A expetativa que também poderá beneficiar os mercados financeiros é tudo o que estivar ligado a liderança da União Europeia, uma região que precisa urgentemente de uma nova arquitetura de segurança, apar da definição do posicionamento relativamente China enquanto parceiro comercial.
Os analistas acreditam que haverá boas perspetivas para as pequenas e médias empresas com a eventual redução da burocracia, que também beneficiarão de uma maior procura interna. Vão ainda beneficiar as empresas das áreas de infraestruturas digitais e energéticas e bens de equipamento em geral.
Impacto nos mercados
O início de 2025 levou analistas dos mercados financeiros a alterarem as perspetivas. A visão de Johanna Kyrklung, Group Chief Investment Officer, da gestora de fundos inglesa Schroders, é algo diferente do que pensava em meados de 2024, quando afirmava que o crescimento nominal positivo e os cortes nas taxas de juro eram favoráveis aos mercados acionistas. Hoje fala em dois riscos: o primeiro refere-se ao retorno das obrigações que poderá prejudicar as ações, e outro é a elevada concentração dos índices de ações. Começa por fazer a história das políticas públicas da década de 2010 quando havia políticas fiscais restritivas e taxas de juro zero. O sistema acabou por conduzir a um agravamento das desigualdades de rendimentos e a uma perceção de que o cidadão médio no ocidente não estava a beneficiar proporcionalmente do crescimento económico. Assistiu-se a um apoio político a ideias populistas e a um novo consenso que favorece políticas fiscais expansionistas, protecionismo e taxas de juro mais elevadas. Acontece que políticas fiscais mais expansionistas implicam um aumento do endividamento e, em muitas regiões constata-se um fenómeno altamente preocupante com o envelhecimento da população e a necessidade de aumentar despesas em outras áreas como seja na Defesa. Tudo leva a níveis mais elevados de dívida pública, o que, em última análise, será um fator limitante dos retornos do mercado. Alerta a Schroders que “o aumento da despesa pública tem sustentado as economias, mas poderá estar a criar excessos que, normalmente, seriam corrigidos por uma recessão.” Adianta a mesma analista que valores das ações “podem ser sustentáveis enquanto as yields das obrigações não subirem demasiado”. Ora quando se assiste a uma taxa de rendibilidade das obrigações do Tesouro dos EUA a 10 anos a rondar os 4,8%, começamos a entrar numa zona vermelha para a valorização das ações relativamente aos rendimentos obrigacionistas. E isto porque yields mais elevadas podem desviar capital do mercado de ações e, em paralelo, fazem aumentar o custo das empresas.
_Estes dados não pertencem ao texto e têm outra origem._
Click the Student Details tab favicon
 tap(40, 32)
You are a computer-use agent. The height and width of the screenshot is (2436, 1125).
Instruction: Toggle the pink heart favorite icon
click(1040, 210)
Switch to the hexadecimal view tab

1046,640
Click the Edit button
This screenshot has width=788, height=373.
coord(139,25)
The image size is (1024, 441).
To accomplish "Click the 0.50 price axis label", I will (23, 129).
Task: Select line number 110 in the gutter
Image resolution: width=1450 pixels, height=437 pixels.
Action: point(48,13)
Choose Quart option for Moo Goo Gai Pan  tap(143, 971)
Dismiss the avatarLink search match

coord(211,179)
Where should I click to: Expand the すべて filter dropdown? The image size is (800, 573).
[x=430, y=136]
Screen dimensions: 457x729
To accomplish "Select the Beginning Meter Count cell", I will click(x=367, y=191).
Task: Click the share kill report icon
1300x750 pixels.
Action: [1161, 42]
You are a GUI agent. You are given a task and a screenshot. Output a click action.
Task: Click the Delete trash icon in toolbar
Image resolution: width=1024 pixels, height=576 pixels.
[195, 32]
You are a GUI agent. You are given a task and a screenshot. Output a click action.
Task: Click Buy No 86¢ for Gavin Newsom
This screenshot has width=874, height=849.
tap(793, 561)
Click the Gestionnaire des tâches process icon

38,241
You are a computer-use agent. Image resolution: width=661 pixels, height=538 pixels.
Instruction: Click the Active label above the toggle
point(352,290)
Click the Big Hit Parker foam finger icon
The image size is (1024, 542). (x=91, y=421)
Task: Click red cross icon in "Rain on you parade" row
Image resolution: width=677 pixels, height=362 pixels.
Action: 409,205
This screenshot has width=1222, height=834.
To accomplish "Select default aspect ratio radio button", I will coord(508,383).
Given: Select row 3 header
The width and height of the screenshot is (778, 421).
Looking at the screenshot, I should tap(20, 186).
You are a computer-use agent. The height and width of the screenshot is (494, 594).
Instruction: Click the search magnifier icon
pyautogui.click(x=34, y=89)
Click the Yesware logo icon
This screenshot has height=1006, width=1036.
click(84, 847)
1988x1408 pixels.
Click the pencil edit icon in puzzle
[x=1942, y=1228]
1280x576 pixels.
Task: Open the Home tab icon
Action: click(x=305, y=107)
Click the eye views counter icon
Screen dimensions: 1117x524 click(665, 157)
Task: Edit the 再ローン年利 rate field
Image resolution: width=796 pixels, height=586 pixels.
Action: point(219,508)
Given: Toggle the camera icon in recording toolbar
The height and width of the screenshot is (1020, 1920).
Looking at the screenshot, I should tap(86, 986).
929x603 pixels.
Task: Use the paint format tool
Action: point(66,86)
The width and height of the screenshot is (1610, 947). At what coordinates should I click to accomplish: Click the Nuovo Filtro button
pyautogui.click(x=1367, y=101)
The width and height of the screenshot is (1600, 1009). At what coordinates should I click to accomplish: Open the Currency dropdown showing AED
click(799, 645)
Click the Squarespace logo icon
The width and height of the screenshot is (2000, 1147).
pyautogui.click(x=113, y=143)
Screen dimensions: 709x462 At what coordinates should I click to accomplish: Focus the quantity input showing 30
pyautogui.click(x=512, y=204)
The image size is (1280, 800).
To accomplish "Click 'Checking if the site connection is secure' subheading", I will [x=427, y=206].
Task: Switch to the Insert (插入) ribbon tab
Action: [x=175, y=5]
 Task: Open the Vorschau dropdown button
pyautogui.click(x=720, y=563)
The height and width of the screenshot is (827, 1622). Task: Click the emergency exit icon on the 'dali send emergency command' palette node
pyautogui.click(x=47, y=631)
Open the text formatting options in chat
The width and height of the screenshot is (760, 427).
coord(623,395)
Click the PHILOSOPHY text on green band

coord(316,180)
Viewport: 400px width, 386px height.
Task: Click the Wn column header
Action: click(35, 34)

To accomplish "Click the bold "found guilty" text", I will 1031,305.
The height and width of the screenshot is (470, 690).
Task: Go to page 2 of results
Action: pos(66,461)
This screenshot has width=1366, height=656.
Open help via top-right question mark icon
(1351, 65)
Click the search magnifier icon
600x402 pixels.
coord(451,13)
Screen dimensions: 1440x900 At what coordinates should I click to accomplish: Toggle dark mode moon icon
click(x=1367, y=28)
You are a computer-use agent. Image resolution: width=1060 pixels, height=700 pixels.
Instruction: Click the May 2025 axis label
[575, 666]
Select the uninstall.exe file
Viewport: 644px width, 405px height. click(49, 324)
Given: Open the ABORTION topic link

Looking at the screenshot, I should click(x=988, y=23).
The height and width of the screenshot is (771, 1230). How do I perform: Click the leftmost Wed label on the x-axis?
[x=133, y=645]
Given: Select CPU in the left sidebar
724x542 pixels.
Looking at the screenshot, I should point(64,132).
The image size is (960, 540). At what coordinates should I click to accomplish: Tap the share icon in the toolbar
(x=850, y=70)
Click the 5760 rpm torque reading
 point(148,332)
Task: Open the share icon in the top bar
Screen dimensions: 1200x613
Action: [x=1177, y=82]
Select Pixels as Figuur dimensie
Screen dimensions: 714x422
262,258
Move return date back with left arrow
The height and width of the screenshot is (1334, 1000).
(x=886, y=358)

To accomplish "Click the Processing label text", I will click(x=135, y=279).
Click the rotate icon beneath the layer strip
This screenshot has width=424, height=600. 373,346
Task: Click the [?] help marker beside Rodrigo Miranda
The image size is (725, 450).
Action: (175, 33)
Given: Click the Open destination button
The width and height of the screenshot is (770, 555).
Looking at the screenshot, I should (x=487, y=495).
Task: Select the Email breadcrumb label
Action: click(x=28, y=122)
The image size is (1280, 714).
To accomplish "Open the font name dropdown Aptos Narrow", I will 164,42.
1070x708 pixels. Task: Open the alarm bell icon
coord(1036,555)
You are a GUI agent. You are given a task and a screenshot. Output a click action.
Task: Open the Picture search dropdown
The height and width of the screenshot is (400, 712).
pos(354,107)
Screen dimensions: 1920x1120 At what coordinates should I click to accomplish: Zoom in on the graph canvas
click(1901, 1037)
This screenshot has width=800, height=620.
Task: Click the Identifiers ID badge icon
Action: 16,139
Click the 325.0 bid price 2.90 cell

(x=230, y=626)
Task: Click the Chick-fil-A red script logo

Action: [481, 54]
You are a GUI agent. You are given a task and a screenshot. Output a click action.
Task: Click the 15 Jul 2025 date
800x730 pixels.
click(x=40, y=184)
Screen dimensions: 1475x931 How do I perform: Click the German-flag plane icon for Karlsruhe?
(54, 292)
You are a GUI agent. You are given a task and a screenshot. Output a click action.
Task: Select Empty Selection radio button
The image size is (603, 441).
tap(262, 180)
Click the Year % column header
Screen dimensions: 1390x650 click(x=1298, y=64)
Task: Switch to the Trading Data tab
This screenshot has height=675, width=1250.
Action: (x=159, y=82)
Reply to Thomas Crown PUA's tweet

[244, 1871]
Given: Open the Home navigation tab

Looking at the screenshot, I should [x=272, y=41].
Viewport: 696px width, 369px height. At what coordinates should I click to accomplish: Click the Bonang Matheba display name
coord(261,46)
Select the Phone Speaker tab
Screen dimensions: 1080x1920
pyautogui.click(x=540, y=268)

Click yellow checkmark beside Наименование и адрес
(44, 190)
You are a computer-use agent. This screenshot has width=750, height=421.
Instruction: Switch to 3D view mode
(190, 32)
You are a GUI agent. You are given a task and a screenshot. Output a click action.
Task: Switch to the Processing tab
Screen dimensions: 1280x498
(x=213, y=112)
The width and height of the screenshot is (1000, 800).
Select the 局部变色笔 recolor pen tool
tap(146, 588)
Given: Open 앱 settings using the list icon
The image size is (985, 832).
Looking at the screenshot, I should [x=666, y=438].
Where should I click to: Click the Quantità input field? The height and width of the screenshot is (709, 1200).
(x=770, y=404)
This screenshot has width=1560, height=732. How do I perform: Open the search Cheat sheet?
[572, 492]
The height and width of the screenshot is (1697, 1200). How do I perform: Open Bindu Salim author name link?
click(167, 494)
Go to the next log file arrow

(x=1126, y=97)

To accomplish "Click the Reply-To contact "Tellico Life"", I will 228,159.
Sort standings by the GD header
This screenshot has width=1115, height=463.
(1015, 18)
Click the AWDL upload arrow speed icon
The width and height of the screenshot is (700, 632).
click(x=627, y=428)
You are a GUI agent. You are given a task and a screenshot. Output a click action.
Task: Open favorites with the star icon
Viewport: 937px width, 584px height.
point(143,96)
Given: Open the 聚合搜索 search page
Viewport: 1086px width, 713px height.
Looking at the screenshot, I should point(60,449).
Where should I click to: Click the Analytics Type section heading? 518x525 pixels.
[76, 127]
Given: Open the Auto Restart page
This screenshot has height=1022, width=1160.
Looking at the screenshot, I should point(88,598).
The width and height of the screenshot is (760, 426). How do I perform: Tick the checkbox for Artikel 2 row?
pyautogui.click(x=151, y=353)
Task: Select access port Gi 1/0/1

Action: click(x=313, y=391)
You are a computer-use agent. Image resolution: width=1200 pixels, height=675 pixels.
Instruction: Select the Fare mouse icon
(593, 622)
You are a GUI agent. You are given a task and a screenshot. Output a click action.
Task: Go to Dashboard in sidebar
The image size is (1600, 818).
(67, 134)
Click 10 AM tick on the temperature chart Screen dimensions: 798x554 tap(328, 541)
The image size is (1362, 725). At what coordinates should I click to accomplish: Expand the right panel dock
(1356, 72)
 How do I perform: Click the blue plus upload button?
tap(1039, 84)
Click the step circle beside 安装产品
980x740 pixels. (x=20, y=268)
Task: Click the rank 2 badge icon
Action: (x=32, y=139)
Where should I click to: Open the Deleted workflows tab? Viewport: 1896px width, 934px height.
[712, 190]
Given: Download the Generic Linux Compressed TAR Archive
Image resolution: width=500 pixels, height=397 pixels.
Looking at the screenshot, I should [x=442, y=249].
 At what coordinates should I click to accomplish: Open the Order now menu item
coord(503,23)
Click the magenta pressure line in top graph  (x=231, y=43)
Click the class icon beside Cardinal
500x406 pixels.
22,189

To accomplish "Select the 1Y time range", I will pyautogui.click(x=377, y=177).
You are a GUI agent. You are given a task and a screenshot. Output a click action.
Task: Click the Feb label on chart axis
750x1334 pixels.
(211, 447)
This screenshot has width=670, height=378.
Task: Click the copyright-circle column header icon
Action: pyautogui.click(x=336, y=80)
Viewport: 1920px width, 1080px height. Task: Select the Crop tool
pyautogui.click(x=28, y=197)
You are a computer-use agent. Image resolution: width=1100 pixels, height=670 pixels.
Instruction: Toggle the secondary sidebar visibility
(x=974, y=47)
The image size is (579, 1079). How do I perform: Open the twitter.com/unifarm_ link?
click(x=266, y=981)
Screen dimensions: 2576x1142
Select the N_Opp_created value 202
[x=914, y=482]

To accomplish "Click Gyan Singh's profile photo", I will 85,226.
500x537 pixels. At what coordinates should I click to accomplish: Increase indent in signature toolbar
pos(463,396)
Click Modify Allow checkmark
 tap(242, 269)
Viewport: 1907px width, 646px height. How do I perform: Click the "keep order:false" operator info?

Por outro lado, a nível de concentração dos índices de ações há aqui um paralelo com a bolha das “dotcom” que aconteceu no final dos anos 90 do século passado, sendo que na altura as valorizações eram impossíveis de justificar. Na atualidade, diz a mesma fonte, as grandes tecnológicas norte-americanas estão a gerar lucros que justificam as suas valorizações, mas qualquer acontecimento externo que altere o contexto do negócio, pode comprometer os retornos com impacto global nos mercados financeiros. A Schroders aconselha à construção de carteiras de títulos mais resilientes.